WORK TO BE COMPLETED
Each record below should be repeated precisely as written.

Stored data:
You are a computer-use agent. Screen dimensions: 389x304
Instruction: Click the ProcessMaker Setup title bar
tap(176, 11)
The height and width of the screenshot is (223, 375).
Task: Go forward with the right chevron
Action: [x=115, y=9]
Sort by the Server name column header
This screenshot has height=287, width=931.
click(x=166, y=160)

WRITTEN ANSWER
You are a computer-use agent. Screen dimensions: 389x304
Instruction: Click the ProcessMaker Setup title bar
tap(176, 11)
The height and width of the screenshot is (223, 375).
Task: Go forward with the right chevron
Action: [x=115, y=9]
Sort by the Server name column header
This screenshot has height=287, width=931.
click(x=166, y=160)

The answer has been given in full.